Q . Quand arrive-t-on à pardonner totalement ?

Quand vous acceptez profondément la vie, il n’y a rien à pardonner, parce que vous voyez les événements arriver selon leur propre loi. Il n’y a pas d’événements indépendants dans le cosmos, pas d’auteurs des actes, pas de responsabilité ; donc personne à pardonner, parce qu’il n’y a personne. Etre une entité indépendante est une mémoire, tout ce qui vous arrive est lié à l’ensemble. Tout ce qui arrive à votre corps fait partie des lois cosmiques, il n’y a rien de séparé. Pardonner ou reprocher vous quitte complètement.

Ce qui vous est apparu comme difficile, inacceptable, va vous apparaître tôt ou tard comme la chance de votre vie, l’instant le plus iimportant. Ce qui vous a le plus transformé, ce qui vous fait comprendre votre identification et les limitations dans votre vie : ce sont les drames. Dans la mesure où on les laisse complètement vivre, ils pointent vers la liberté, vers la joie, contrairement aux séances de méditations intentionnelles, qui ne sont souvent qu’une fuite.

Quand un drame vous arrive et que, dans un regard libre, vous laissez le choc vibrer en vous, cela s’apparente plus à un cadeau que vous recevez. Il faut le laisser vivre en vous. Parfois, vous n’avez pas la maturité pour le vivre, c’est très vrai, mais à un moment donné, il faut se réjouir et aimer les cadeaux que l’on a reçus, et laisser viv’re toutes ces mémoires qui constituent la corporalité.

La situation que vous voulez pardonner ou non s’est fixée quelque part dans le corps. Allongez-vous et aimez cette région qui a été négligée, ajournée, évitée depuis si longtemps. Laissez la région s’exprimer, sans condamner, ni juger. Restez devant les faits. Ces régions ont beaucoup de choses à vous raconter. Un très grand cri de joie va libérer de votre crops, alors vous regarderez la situation pour vous apercevoir que la prétendue cause du drame n’était pas la cause. Il n’y a plus de cause.
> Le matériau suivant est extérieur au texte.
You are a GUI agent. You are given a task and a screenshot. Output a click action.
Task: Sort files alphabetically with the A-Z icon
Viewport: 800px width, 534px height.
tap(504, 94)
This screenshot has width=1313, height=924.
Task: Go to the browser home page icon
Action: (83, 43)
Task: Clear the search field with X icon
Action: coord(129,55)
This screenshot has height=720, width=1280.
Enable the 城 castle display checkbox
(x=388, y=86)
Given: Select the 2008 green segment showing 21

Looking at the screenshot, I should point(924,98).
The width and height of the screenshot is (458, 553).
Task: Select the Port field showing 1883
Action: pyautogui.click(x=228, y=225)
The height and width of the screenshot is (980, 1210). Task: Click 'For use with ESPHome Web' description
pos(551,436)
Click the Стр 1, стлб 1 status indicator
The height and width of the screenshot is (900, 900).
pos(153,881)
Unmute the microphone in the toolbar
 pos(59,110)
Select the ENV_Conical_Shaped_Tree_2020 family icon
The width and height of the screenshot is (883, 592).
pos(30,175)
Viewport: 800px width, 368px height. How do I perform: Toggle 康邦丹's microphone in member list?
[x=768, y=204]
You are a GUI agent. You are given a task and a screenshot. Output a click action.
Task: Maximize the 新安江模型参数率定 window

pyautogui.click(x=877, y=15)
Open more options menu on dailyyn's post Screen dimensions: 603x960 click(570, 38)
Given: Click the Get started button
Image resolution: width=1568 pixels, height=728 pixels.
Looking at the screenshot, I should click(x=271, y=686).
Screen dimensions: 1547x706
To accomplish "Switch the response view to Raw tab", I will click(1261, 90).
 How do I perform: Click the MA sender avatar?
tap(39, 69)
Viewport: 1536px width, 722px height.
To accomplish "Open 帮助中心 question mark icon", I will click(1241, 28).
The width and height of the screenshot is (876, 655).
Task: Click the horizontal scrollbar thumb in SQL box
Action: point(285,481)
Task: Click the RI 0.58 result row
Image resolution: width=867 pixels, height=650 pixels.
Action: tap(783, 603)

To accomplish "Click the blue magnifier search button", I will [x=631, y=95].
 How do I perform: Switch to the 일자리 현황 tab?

Q . Comment faire alors pour pardonner ?

Vous verrez : il n’y a rien à pardonner. Mais être une personne est incompatible avec le pardon. Une personne ne peut pas pardonner, parce qu’une personne ne vit que par la mémoire. Elle a besoin d’un passé, d’un futur. Une personne peut faire semblant de pardonner pour certaines raisons stratégiques. Une personne peut croire avoir pardonné, accepté et s’apercevoir, quelques années après, que rien n’est pardonné. Tout pardon va venir du coeur.

Voyez les faits. Ressentez corporellement ce qu’il y aurait à pardonner. Sentez les éléments en vous, et voyez comment cela se passe. Apprenez à aimer votre structure, à aimer les traumatismes. Si vous ne voulez plus y penser, vous y penserez quand même. En un seul instant faire face sans référence à votre vie, à votre passé, à tous vos antagonismes. Laissez-vous visiter par tout ce qui a été appréhendé comme des drames; vous verrez, après, que ce n’était pas des drames.

Il faut s’habituer à aimer sa sensorialité, c’est le premier pas, sinon on ne peut rien faire. Tant que vous voulez vous libérer d’une tension, vous vivez dans les couches superficielles. Tant que l’on veut se relâcher, se détendre, on reste dans la psychologie. Aimez votre structure, non pas d’une manière narcissique mais pour voir ce qui est là. Votre corps est la seule chose que vous pourrez vraiment ressentir. Tout votre environnement, tout ce que vous prétendez connaître du monde, c’est votre corps qui vous le dit. Vous l’avez vu, léché, entendu, senti. Ensuite vous mettez un nom, et vous dites c’est un enfant, un amant, un arbre, cela se passe en Chine, au Vietnam. Ce sont des concepts. L’expérience directe, c’est uniquement notre corps. Donc, avant de chercher ce qu’il y a ou non à pardonner au monde – ce prétendu extérieur – votre structure doit être pacifiée par l’écoute.

Mettez-vous journellement à la disposition de votre corps, laissez-le vous raconter son histoire, ses secrets.